From: Craig Sanders (no email)
Date: Thu Nov 01 2001 - 18:29:14 EST
On Thu, Nov 01, 2001 at 12:16:42AM -0800, Ronald F. Guilmette wrote:
> >postfix's "bad pipelining" check sometimes gets a lot. sometimes not.
> >depends on which spammers are currently operating and what tricks
> >they're trying. it has been unusually popular this week.
>
> That may be directly related to this:
>
> http://www.securityfocus.com/archive/1/221994
>
> In a nutshell, some clever fellow figured out that it is possible to give
> some web servers/proxies a command like:
>
> POST http://some.host:25/ HTTP/1.0
yeah, variants of this have been known for years. there's even a
warning about it in the squid documentation - which is why the default
squid.conf specifically excludes port 25 from the Safe_ports acl.

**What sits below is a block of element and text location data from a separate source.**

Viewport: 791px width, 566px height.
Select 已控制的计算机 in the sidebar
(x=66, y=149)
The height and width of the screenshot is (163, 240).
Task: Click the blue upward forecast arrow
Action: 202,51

i ran into this myself a few years ago. i had set up a linux box running
squid and qmail etc for a customer. a year or two later i started
getting complaints about spam being relayed through their box. it turned
out that they had changed the squid configuration and ended up allowing
access to port 25 via squid (for some reason they had even removed the
acl which prevented outsiders from even using their proxy - security is
too "inconvenient" to deal with for some people).
it took me over a day to figure it out because it took ages for it to
even occur to me to look at the squid logs for a mail problem.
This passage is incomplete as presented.